What needs to be done ::
Reproduce the records below, swapping every "screenshot" for "screen capture" and leaving everything else unchanged. Omit the pictures from your answer.

**** Task data ****

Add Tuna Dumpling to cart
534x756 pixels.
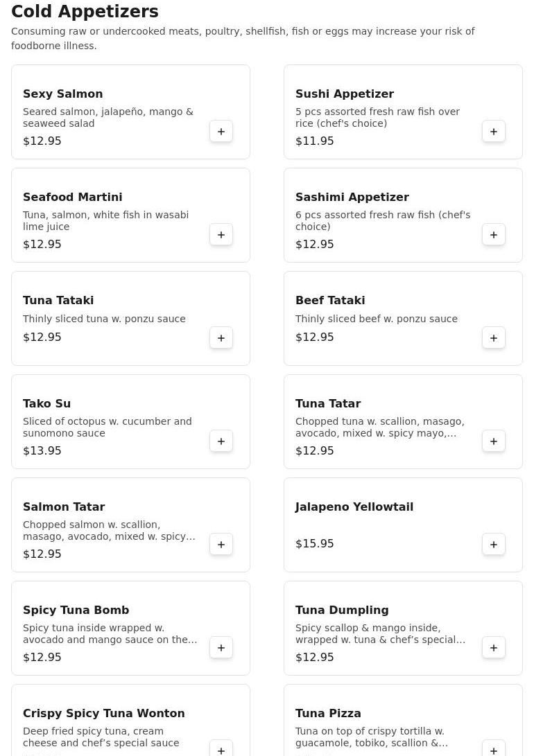pos(494,648)
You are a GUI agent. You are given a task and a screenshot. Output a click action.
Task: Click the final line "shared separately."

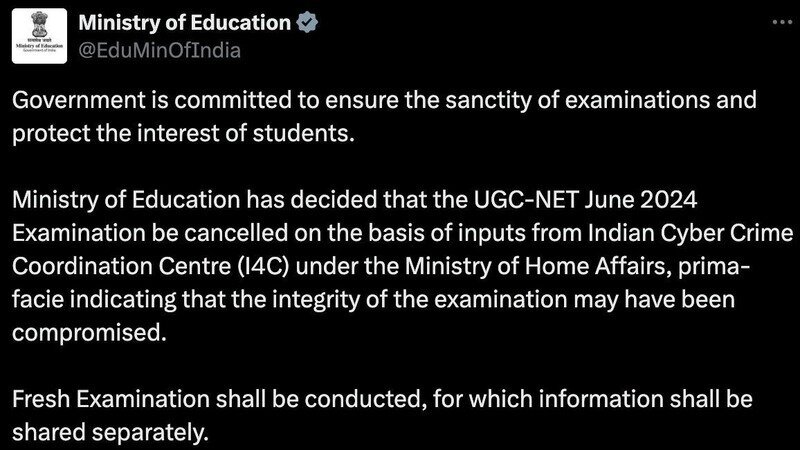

****

Response to this exercise ::
Add Tuna Dumpling to cart
534x756 pixels.
pos(494,648)
You are a GUI agent. You are given a task and a screen capture. Output a click action.
Task: Click the final line "shared separately."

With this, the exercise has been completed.